_Challenge_:
Locate each line in the records below that contains the string "Image", matching case exactly, and copy those lines out.

Saved data entries:

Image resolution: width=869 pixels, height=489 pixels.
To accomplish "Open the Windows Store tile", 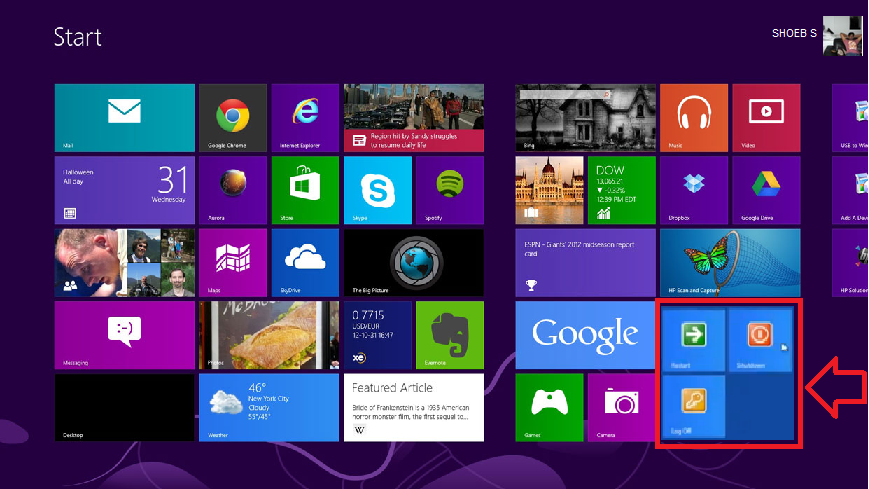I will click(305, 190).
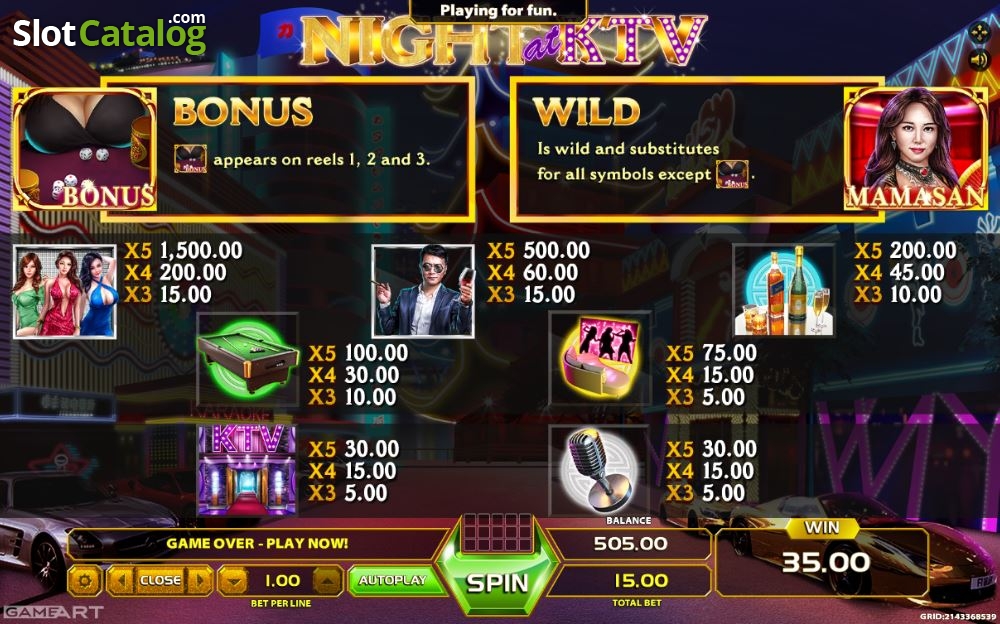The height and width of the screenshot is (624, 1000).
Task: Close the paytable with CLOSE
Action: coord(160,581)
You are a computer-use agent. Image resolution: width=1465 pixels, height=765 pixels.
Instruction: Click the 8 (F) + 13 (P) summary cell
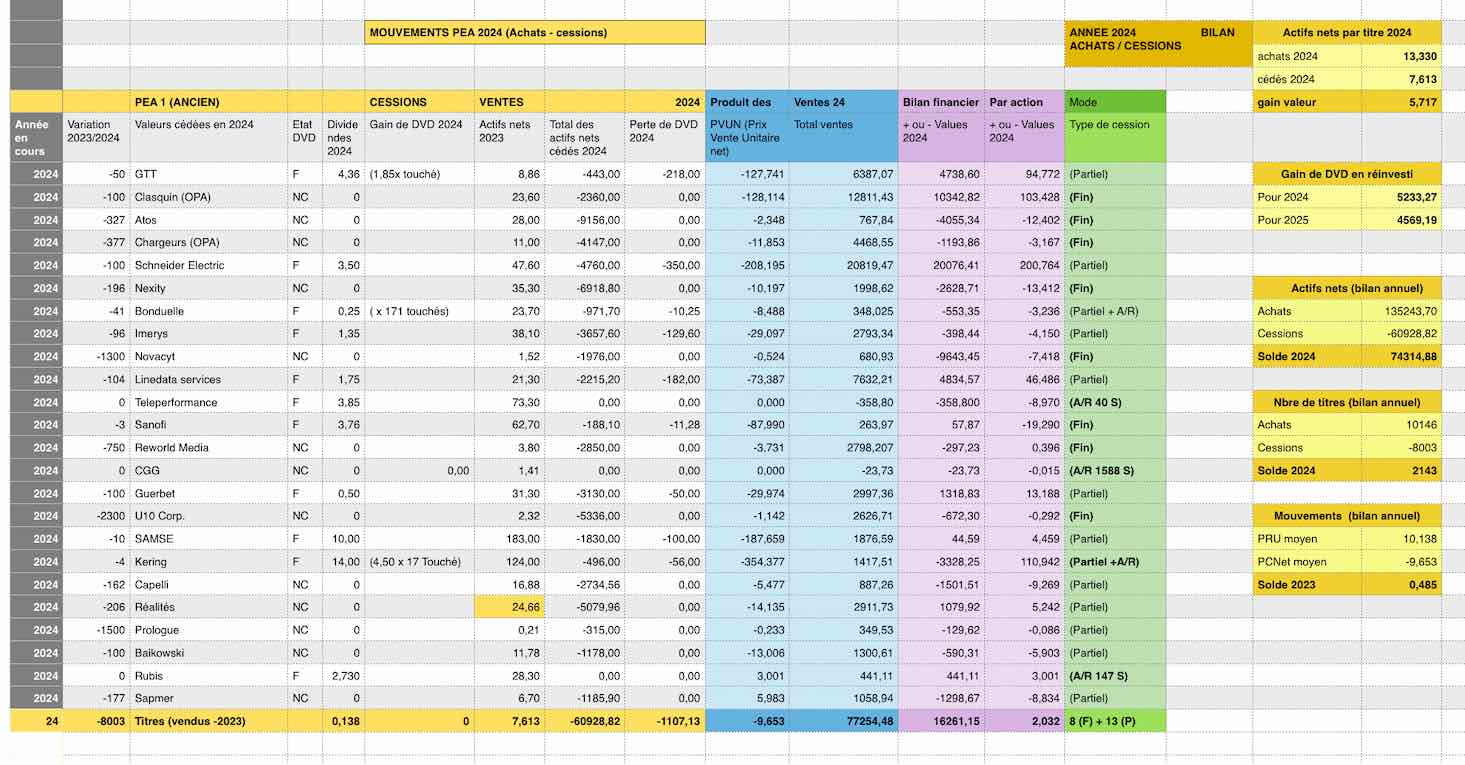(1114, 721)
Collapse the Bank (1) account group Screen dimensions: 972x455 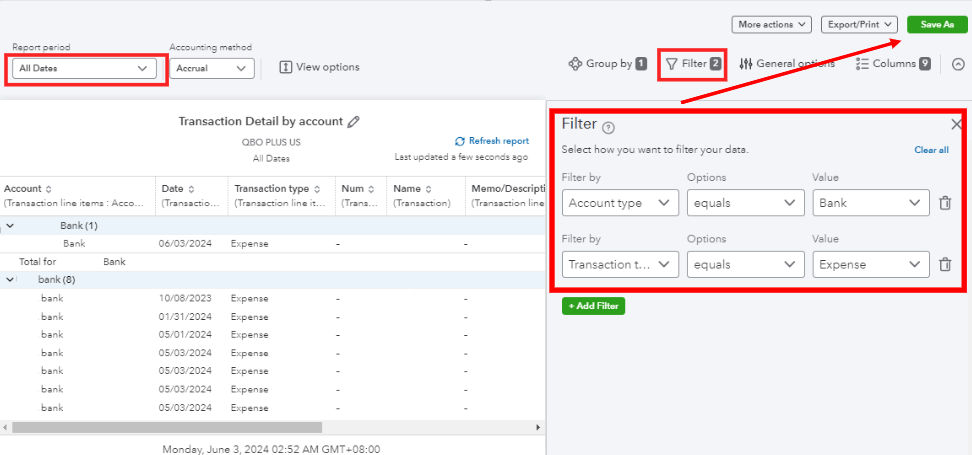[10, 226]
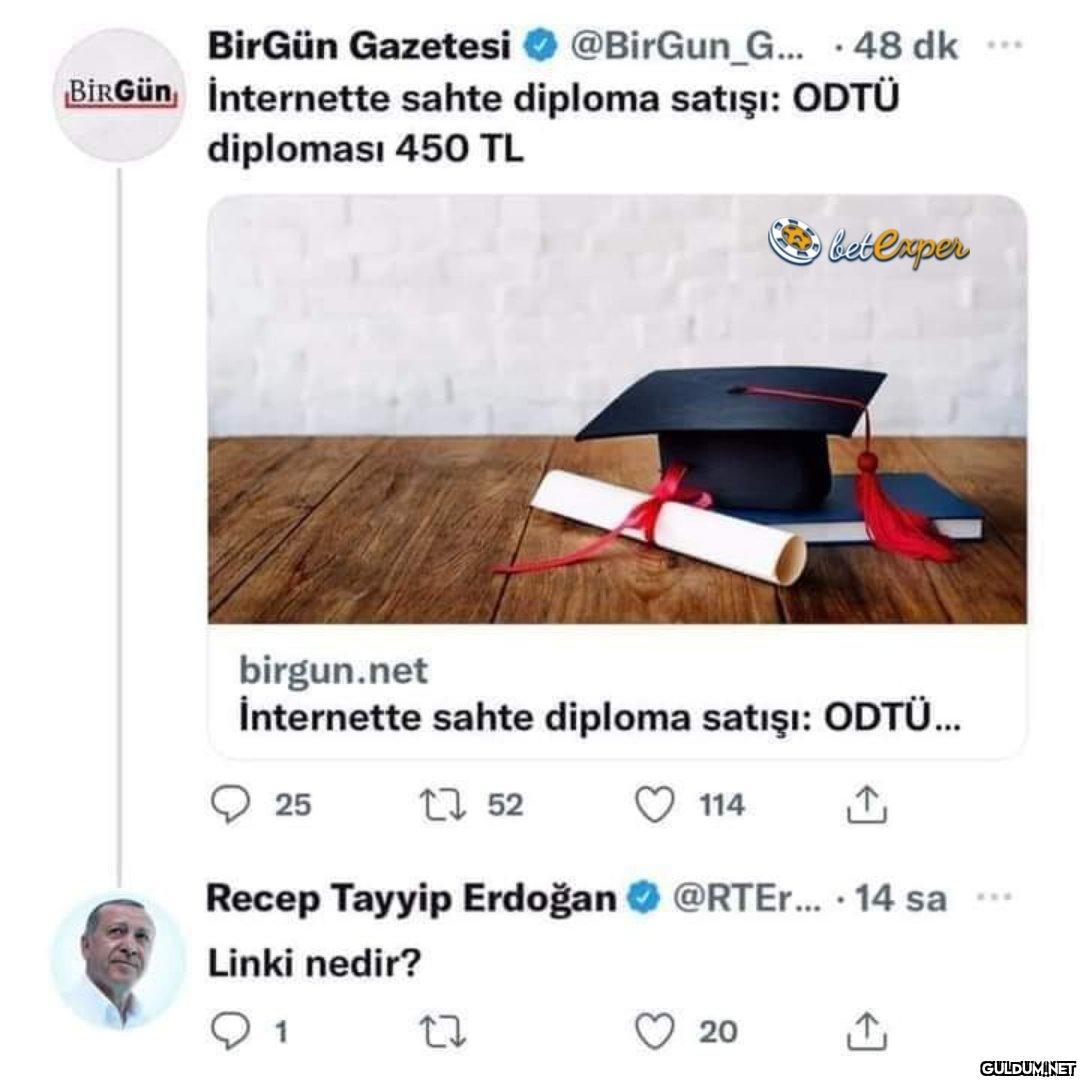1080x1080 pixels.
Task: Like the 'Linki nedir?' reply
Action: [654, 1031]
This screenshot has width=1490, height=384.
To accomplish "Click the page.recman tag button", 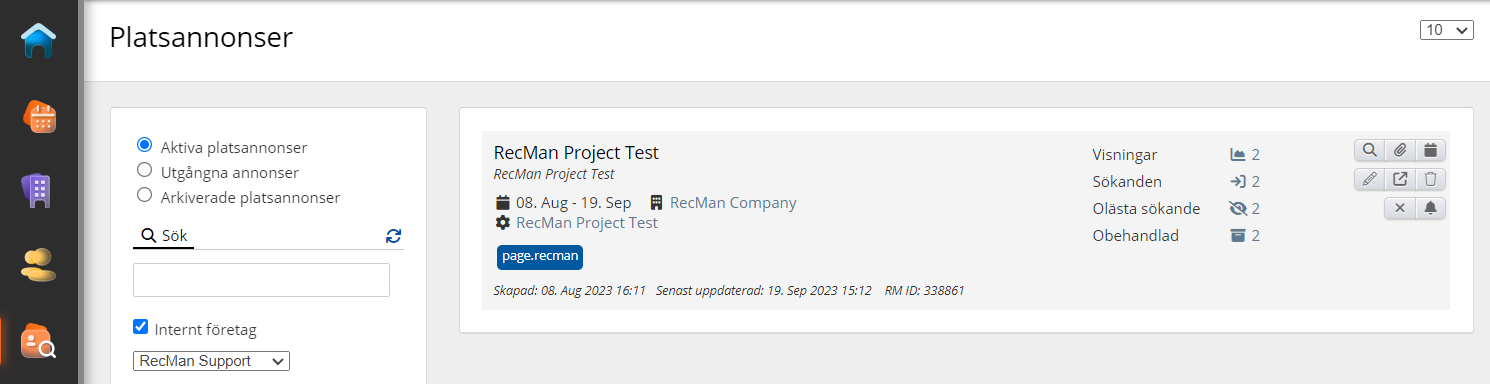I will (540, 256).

_Exercise response_:
Image resolution: width=869 pixels, height=489 pixels.
You are a computer-use agent. Image resolution: width=1465 pixels, height=765 pixels.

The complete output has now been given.